Colorado Springs News, Sports & Business

Spirit of teen lives on through dash

By Erin Prater Published: October 13, 2013 0

After Sgt. 1st Class Robert Britt's 16-year-old daughter, Sara, committed suicide in 2011, he was tempted to follow suit.

"I can't even describe the pain," said Britt, a former active-duty infantryman who works as a recruiter for the Mississippi Army National Guard.

"I thought about ways to take my own life: going deer hunting and never coming back, driving my car off a bridge."

Comrades saw that Britt was in trouble and connected him with the help he needed: three weeks of in-patient mental health care and follow-up counseling.

On Sept. 28, Britt shared his story with the soldiers of Fort Carson's 1st Armored Brigade Combat Team, 4th Infantry Division and hundreds of others during the inaugural Sara's Smile Neon Splash Dash held at Camp Buehring, Kuwait.

The brigade's soldiers are wrapping up a nine-month tour in Kuwait.

The Mississippi Army National Guard flew Britt from his home in Grenada, Miss., to Kuwait at the behest of 1st Brigade's Capt. Tanya Roman, a longtime friend of his who organized the run in recognition of the Army's suicide prevention month.

Britt's message: Life's hard. If you're struggling, get help.

"I want to break the stigma of suicide," said Britt, who launched the nonprofit Sara's Smile to honor his daughter and encourage others to celebrate - not end - their lives.

"I want people to know that it's OK that they're feeling the way they're feeling, that suicide is not the answer - how much pain it leaves for the ones you leave behind."
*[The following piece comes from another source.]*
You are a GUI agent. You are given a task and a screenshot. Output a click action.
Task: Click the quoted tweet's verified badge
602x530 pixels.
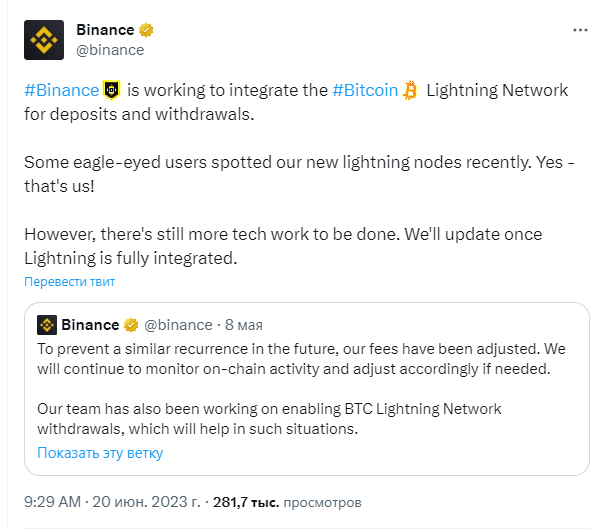(130, 325)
The topic of suicide "has always had a black cloud following it around," Britt said.

The military has often addressed it with PowerPoint presentations that inform soldiers of where they can find help - presentations often considered ineffective.

Britt and Roman decided to tackle the sensitive topic with the splash dash, a 5-mile race featuring celebration stations where participants were squirted with rainbow glow-in-the-dark paint as they ran by.

The race was followed by a barbecue complete with a deejay, strobe lights and a photo booth. Counselors were on hand.

"The Raider Brigade is doing so many things differently than any unit I've seen," Britt said.

"They're thinking outside the box and hosting fun events to bring awareness and let people know it's OK to talk about suicide.

"It's amazing how they're leading the way."

More than 1,500 soldiers, contractors and locals who work at Camp Buehring showed up for the event.

The USO pitched in $10,000 for goodies like glow-in-the-dark paint, T-shirts for participants and chips and meat for the barbecue.

"We didn't want the run to be somber," Roman said. "We wanted it to be an exciting celebration, not only of the lives of people we've lost, but of our lives. We splashed the colors of resiliency and everybody laughed.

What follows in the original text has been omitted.